Ante el debate suscitado por la acumulación de restos de posidonia oceánica en el mejor recurso que son las playas, desde la Comisión de Territorio y Sostenibilidad de CEDMA, queremos trasladar al debate público nuestra firme apuesta por la conciliación en la gestión de usos turísticos, pero sin prescindir del convencimiento que los dos meses estivales son básicos para nuestra dependiente economía.

Es obvio que las estructuras de posidonia que se acopian en las playas no son basura, es más, ofrecen refugio y alimento a la fauna litoral, así como protegen del acoso erosivo de una costa ya muy alterada en su dinámica de corrientes. Del mismo modo, tampoco podemos caer en la cómoda pretensión de visualizar ecosistemas idílicos, porque la realidad ambiental y económica es otra, y de ahí, el esfuerzo social que defendemos en aras de un entendimiento racional y equilibrado.

En Dénia, sin ir más lejos, disponemos de una planta de compostaje especializada en restos de posidonia, que fue financiada con fondos europeos, por consiguiente, parece lógico seguir abasteciendo a una instalación que ofrece un recurso ideado para mejorar estructuras y texturas de suelos agrícolas y ornamentales.
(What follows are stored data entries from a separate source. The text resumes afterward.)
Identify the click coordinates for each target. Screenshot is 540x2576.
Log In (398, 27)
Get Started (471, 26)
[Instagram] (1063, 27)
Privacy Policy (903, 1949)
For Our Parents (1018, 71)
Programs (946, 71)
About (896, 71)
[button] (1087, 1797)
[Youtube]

Igualmente, la defensa a ultranza de posturas extremas, ya sea con la retirada total o la acumulación natural como ribazos del oleaje, no parece que sea la mejor opción al despreciar la variable tiempo. Normalmente, en la posición intermedia está la solución, y si bien somos partidarios de mantener las playas impecables para nuestros generosos visitantes de julio y agosto, también hay que admitir que el resto del año dichas estructuras ayudan a proteger y enriquecer la ecología litoral.

Si tan importante parece ser ahora para algunos, invitamos a que se estudie y programe justificadamente el mantenimiento de tales acopios naturales, conservando incluso todo el año aquellos que pudieran resultar estratégicos para la preservación del ecosistema, o como simples ecotonos de biodiversidad. En todo caso, estas acciones exigen de la pertinente justificación técnica, y de la toma de medidas para la educación ambiental en el tratamiento ordenado de dichos restos.

Tal inquietud debe trasladarse del mismo modo a la vida subacuática, inventariando las praderas de posidonia oceánica y su estado de conservación, tal y como ya ha hecho el Ajuntament de Xàbia mediante el estudio de la Fundación Oceanogràfic, y de esa forma, establecer medidas locales para el fondeo sostenible de embarcaciones de recreo.